The retail tycoon’s Frasers Group Plc sued Morgan Stanley and Danish lender Saxo Bank after the banks issued the massive margin call over Ashley’s derivatives trade positions in Hugo Boss AG. While the claim against Saxo Bank was settled, according to the documents, Frasers has pursued Morgan Stanley ever since.

The “out of blue” margin call, which was described by the US bank’s own employees as “‘ridiculous’, ‘crazy’, ‘insane’,” was intended to force Frasers out from its open position in Hugo Boss, lawyers for the British retailer said in documents given to court before the Wednesday start of trial.

The margin call was unfair and “capricious,” Frasers’ lawyers argued in legal filings. Simon Smith, the then-head of EMEA investment banking at Morgan Stanley, had a “visceral reaction” to the prospect of doing business with Frasers, which fueled its stand on the margin call, lawyers for Frasers said in court filings citing emails.

“We just don’t like him,” another Morgan Stanley banker had said in a reference to Ashley, Frasers’ lawyers said in their arguments.

Frasers’ claim is divorced from legal, factual and market reality and the retailer didn’t suffer any loss when it transferred the trades away from the Morgan Stanley, the US bank’s lawyers said in the opening arguments given to the court. 

“Frasers has embarked on lawfare against the Morgan Stanley on an extraordinary scale,” the bank’s lawyers said. “Frasers advances wild allegations of bad faith and irrationality and asks the court boldly to go where it has never gone before.”

Smith didn’t take part in the decision on the margin call, which was based on stress tests and standard practice, lawyers for the US bank argue. Frasers’ trade positions posed significant potential risks to Morgan Stanley. 

There was no “irrationality” on the part of Smith or the bank when it decided not to enter into any contractual relationship with Frasers, they said.

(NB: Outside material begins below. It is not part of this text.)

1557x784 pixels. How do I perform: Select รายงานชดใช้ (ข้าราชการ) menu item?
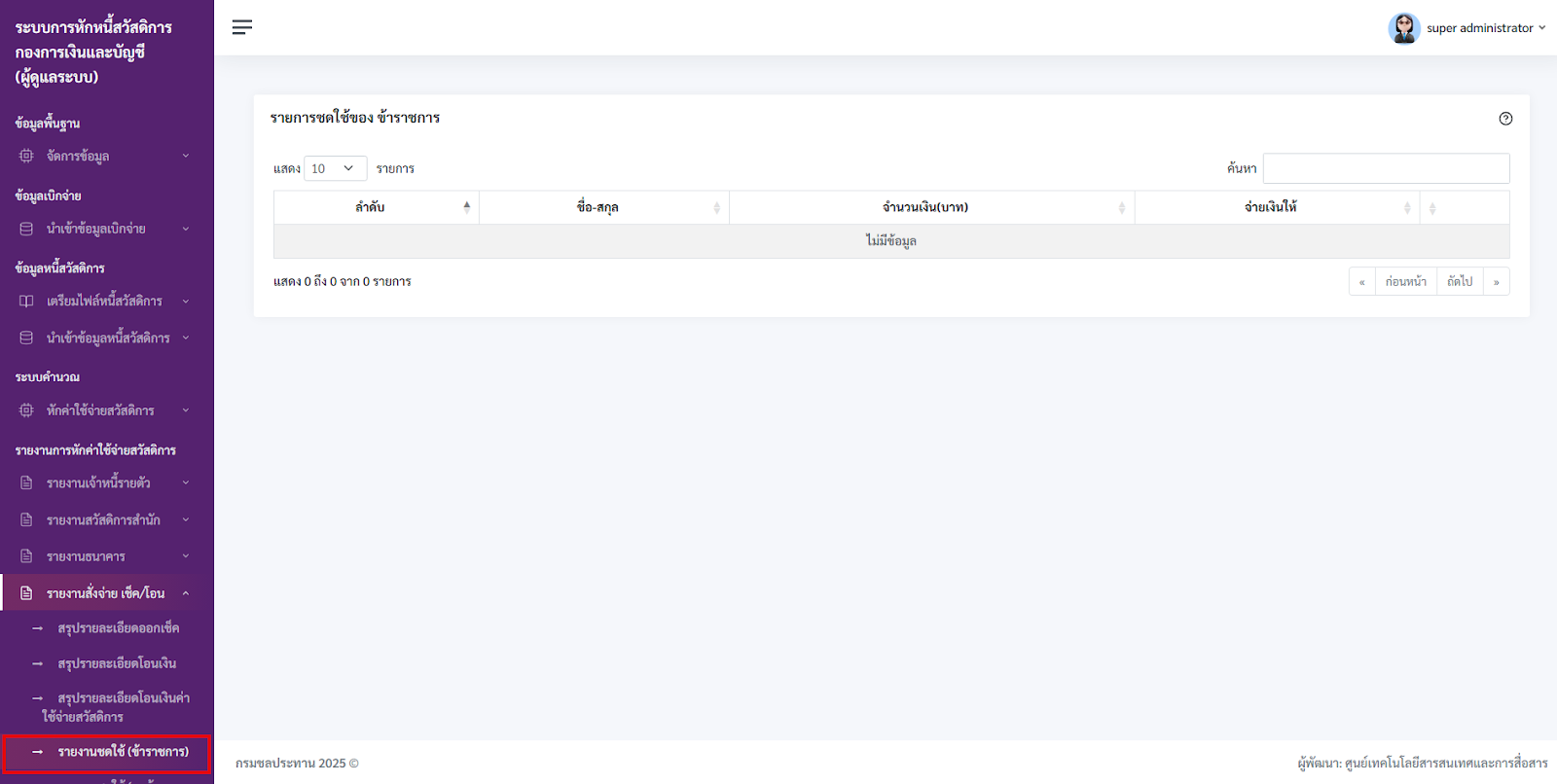pyautogui.click(x=123, y=752)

Before the dispute arose Morgan Stanley was unwilling to offer corporate and advisory services to Frasers because of Ashley’s reputation, “deserved or otherwise,” for being litigious among other reasons, the bank’s lawyers said. 

Ashley’s retail firm was trading in options through Saxo Bank, which in turn executed them with the US bank, according to the filings. The margin call represented the risk that Hugo Boss’ share price might jump by more than 400% from the strike price and cause losses.

Ashley’s firm has sought about $50 million in damages.

“Frasers has never been a client of Morgan Stanley. This claim is contrived and without merit and we will defend it vigorously,” a spokesperson for Morgan Stanley said in an emailed statement. Lawyers for Frasers declined to comment.